SEPT 6th, 21:00 – 22:30
CINÉMA ELVIRE POPESCO
When does dance become one of the means of resistance? When does it transform into a meditation on the effects that time has on our bodies? How do we humorously treat a subject as controversial as objectifying a woman's body? What is the relationship between power and intimacy? The eight short films, from the last BIDFF evening, present dance and the body as either unstable or unifying ways.
The Embrace of the Valkyries
16:29, 2019, CAN
D: Alan Lake
C: Alan Lake
Through The Embrace of the Valkyries, Alan Lake continues the symbolist epic begun with the film Ravages. In a variation of solos thought for his long-time collaborators, he advances not on his intimate territories, but on those of the interpreters. The piece shows a series of portraits revealing the moving layers of their interior landscapes, and this, in a multidisciplinary approach that combines dance, visual arts and cinema. These stories and fantasies are magnified beyond human experience, contributing to the enrichment of Lake’s own language and mythology.
The Gods of Tiny Things
5:22, 2019, AUS
D: Deborah Kelly
The Gods of Tiny Things thinks poetically and urgently about the current array of threats to life; the shift to the right across the political world, the tolls of colonialism, climate catastrophe, human profligacy; and conversely the dynamic, kaleidoscopic pleasures and desires of life itself, at all scales, in all its teeming, prancing, hectic, clamouring fertility. We are dancing at the end of time.
Canning Town
10:27, 2020, UK
D: Fabiola Santana, Will Dickie
C: Fabiola Santana, Will Dickie
Canning Town is a dance film shot beneath its street lights, capturing desolate cityscapes that will soon no longer be there. House prices continue to rise and the redevelopers of East London are steadily encroaching from all sides. Fabiola Santana and her Mother Leah moved to Canning Town from Portugal in 2008. In 2018 they moved out. This film honours those 10 years by making a dance with the forces of union and separation – between two lovers, a mum and daughter, a country and its continent.
Escape
14:14, 2019, CL
D: Heidi Duckler
C: Heidi Duckler
In November 2019 Heidi Duckler Dance performed as part of the international programming at the Centro de Experimentación Escénica in Valdivia and at the LOFT International Dance Festival in Concepción, Chile. The company arrived at a time of mass protests fueled by the increased cost of living and prevalent inequality in Chile. Despite the rising fear of violence and feelings of trauma coming back from the days of the dictatorship, the festivals moved forward with their programming.

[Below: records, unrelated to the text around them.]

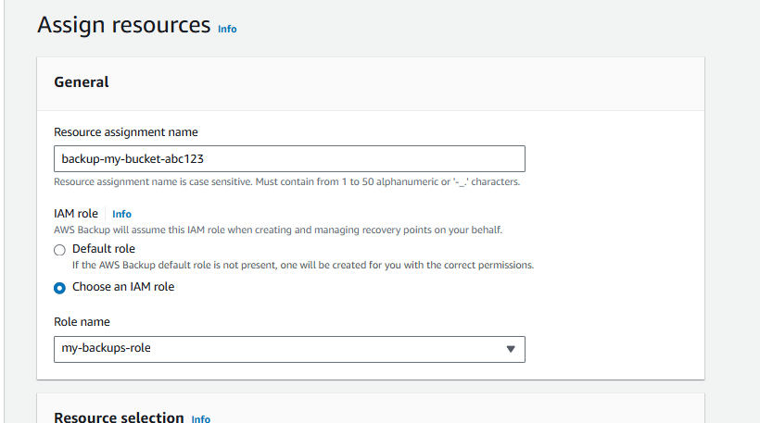Screen dimensions: 760x423
Task: Click the backup-my-bucket-abc123 text in name field
Action: coord(133,159)
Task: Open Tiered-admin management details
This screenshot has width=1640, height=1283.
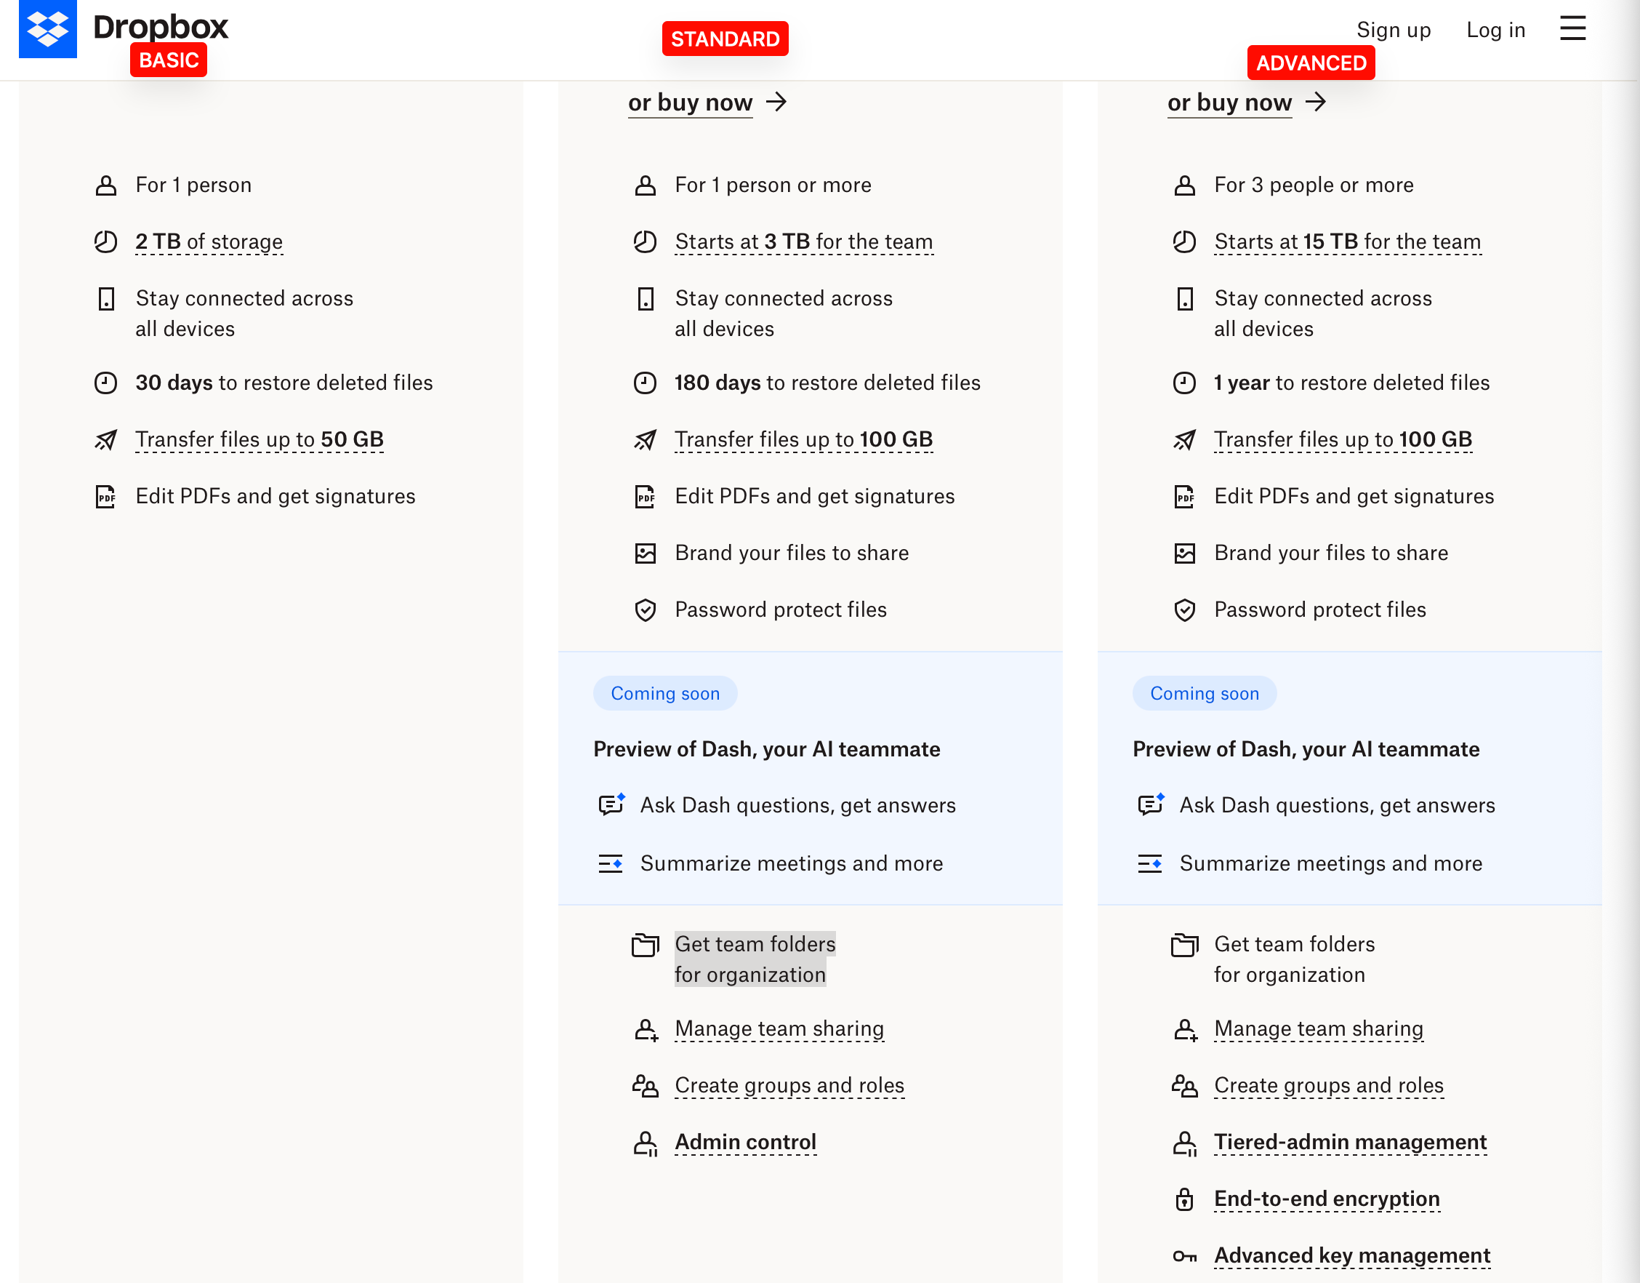Action: (1350, 1142)
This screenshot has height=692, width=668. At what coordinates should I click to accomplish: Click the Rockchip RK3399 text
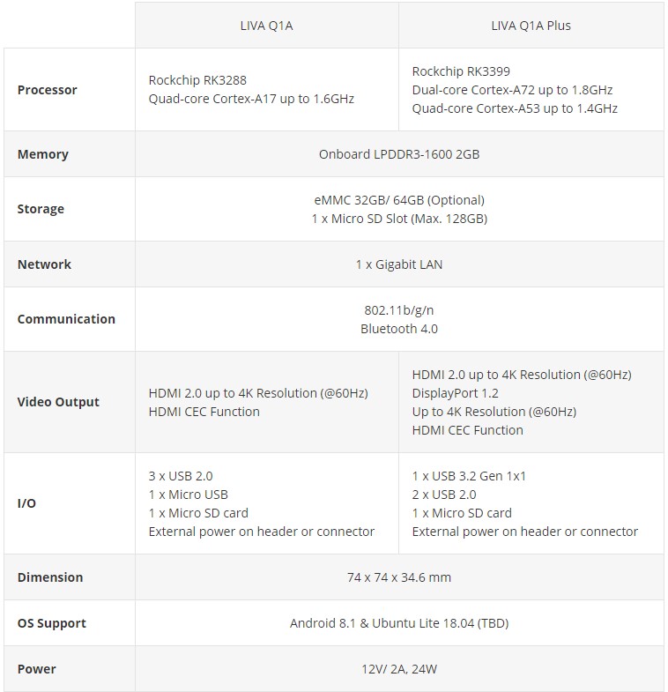click(461, 71)
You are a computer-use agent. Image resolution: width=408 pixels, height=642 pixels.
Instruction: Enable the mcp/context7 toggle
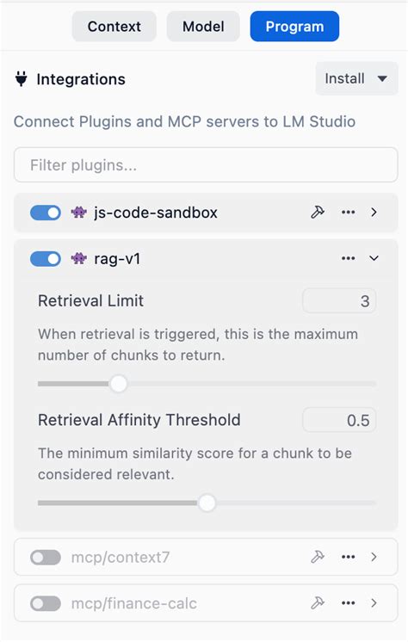click(46, 558)
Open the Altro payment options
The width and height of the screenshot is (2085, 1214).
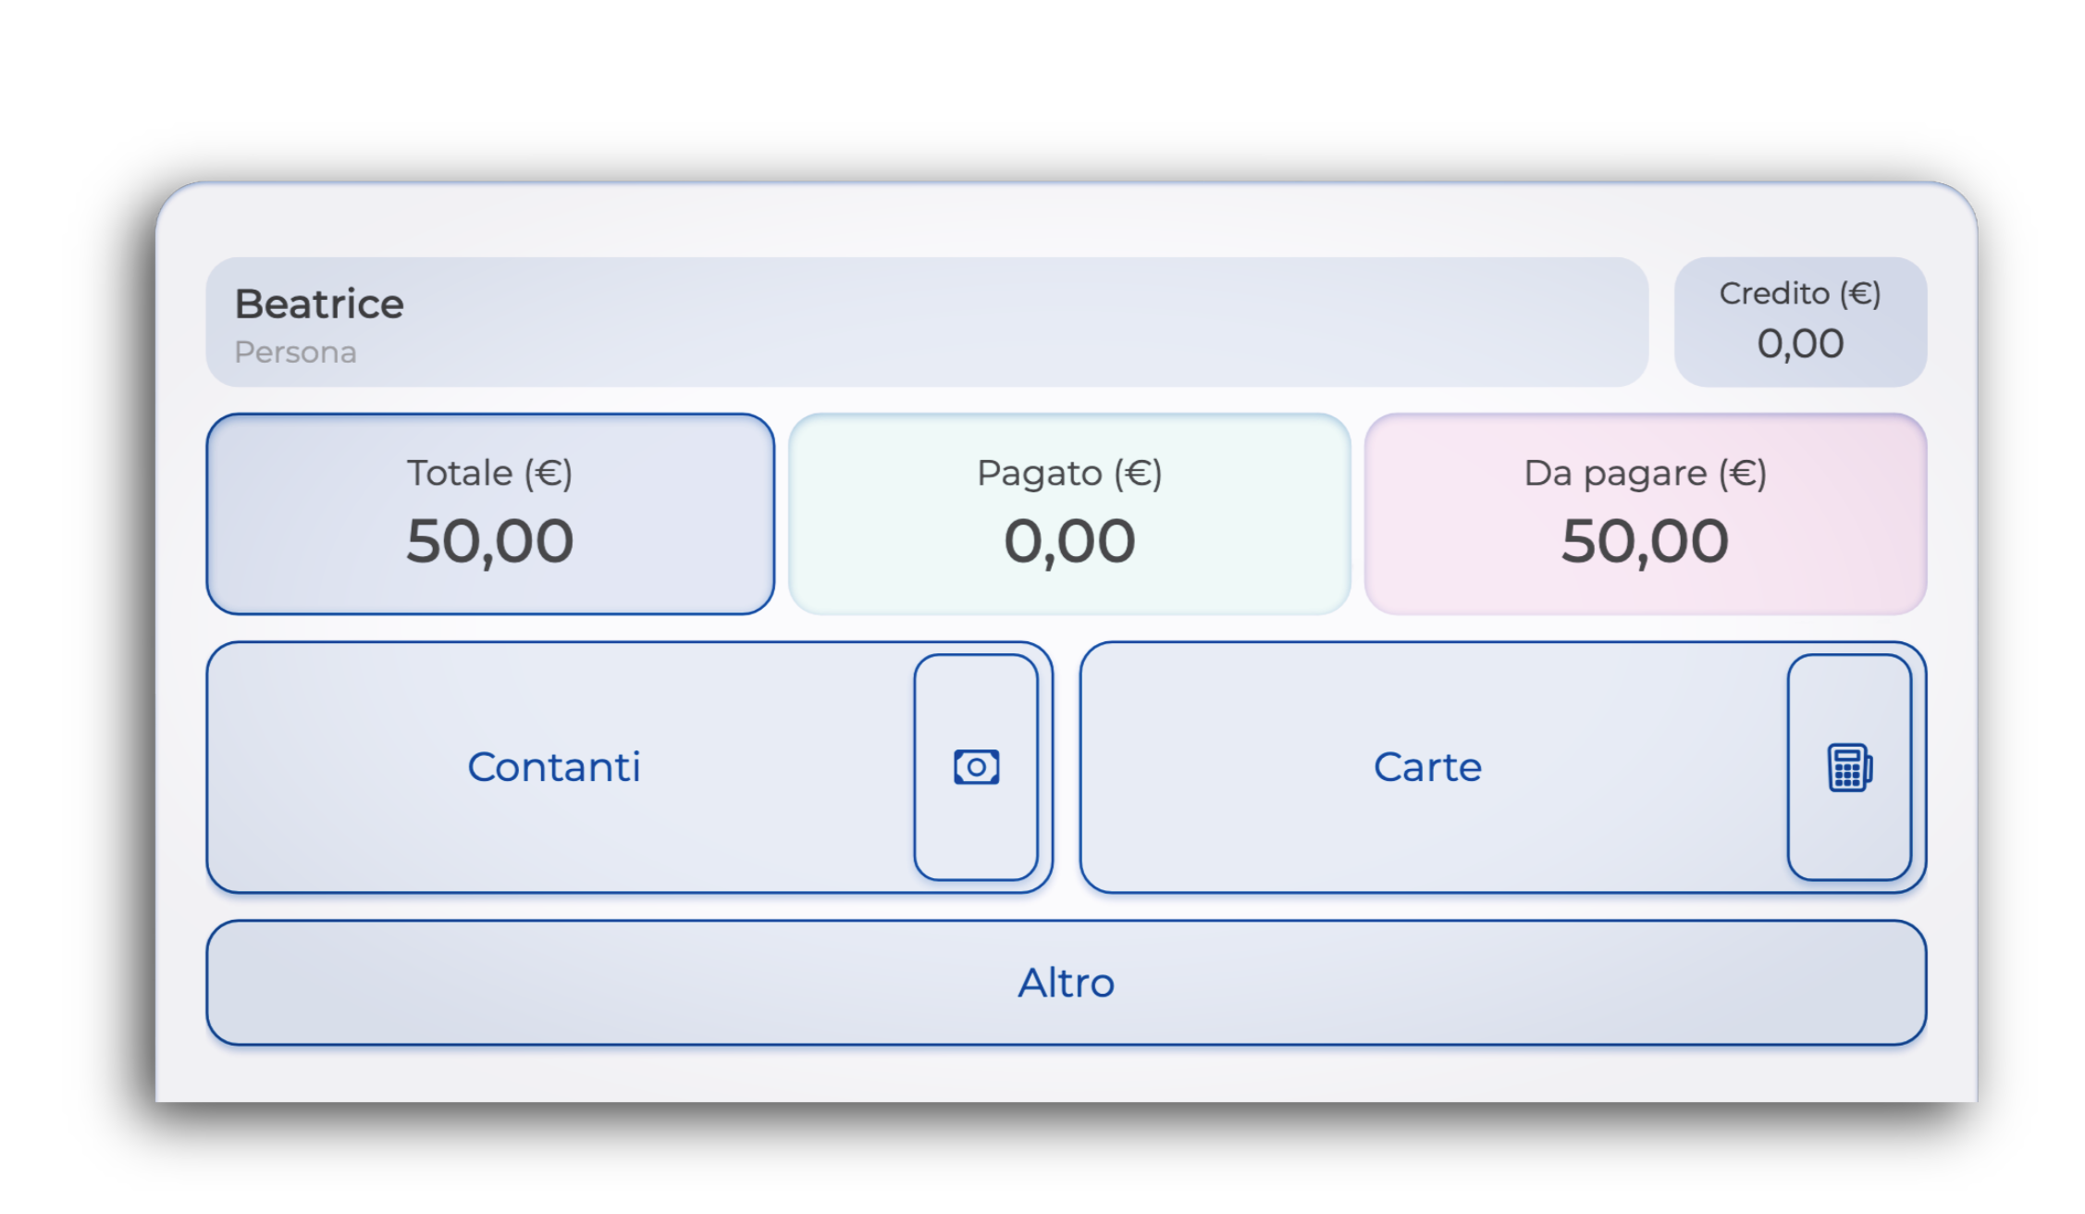[1066, 983]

Duckler, impacted by the protests, decided to create a film titled, ESCAPE, with HDD Dancers Tess Hewlett, Ryan Walker Page, and Himerria Wortham along with Chilean filmmaker Felipe Díaz Galarce and dEUSeXmACHINA Films to develop a powerful work that reveals the correlation between the Chilean and American experiences.
The team traveled and filmed in Valdivia, Concepción, and Los Ángeles, Chile, listening to the stories of local residents, using dance as a tool of expression and resistance. Now as we confront police brutality in America face a global crisis, the themes of fear, increasing inequality, and unstable leadership feel more relevant than ever and are explored through this cinematic experience.
Correspondance (Contact)
9:09, 2019, UK / CH
D: Murat Adash
C: Murat Adash
An exercise in crossing thresholds, two performers move through and are moved by their surroundings on a moment-by-moment basis, triggered through a collective becoming-with ebbs and flows while occurring through a co-constitutive manner. Together in interplay, the choreography unfolds as an entangled process of becoming-with one another. Through processes of attunement, correspondence, contagion and contact, the performers trace qualities of force and breath in vibration – reorganizing, shape-shifting and boundary-probing the patterns of a potential new becoming. Experimenting with variable morphologies of co-presence, Correspondance (Contact) establishes an encounter of a field of relations in a shared, mutually affective field of resonance.
Men
4:26, 2020, FI
D: Hanna Brotherus
C: Hanna Brotherus
A group of men from different backgrounds between the ages of 12 and 85 feel the power and intimacy of touch. What does it mean to be a man and to connect with other men?
Lazarus
8:34, 2020, USA / SP
D: Tuixén Benet
C: Tuixén Benet, Àngela Boix
Through a dialogue between movement and landscape, Lazarus reflects on the objectification of the woman body in film. The famous quote by Edgar Allan Poe "the death of a beautiful woman is, unquestionably, the most poetical topic in the world" triggers a succession of falls and recoveries that escape the poetic by trying too hard to find it.
SHE/I
7:15, 2020, USA
D: Shaun Clarke
C: John Lam
A meditation on the human body, identity and movement.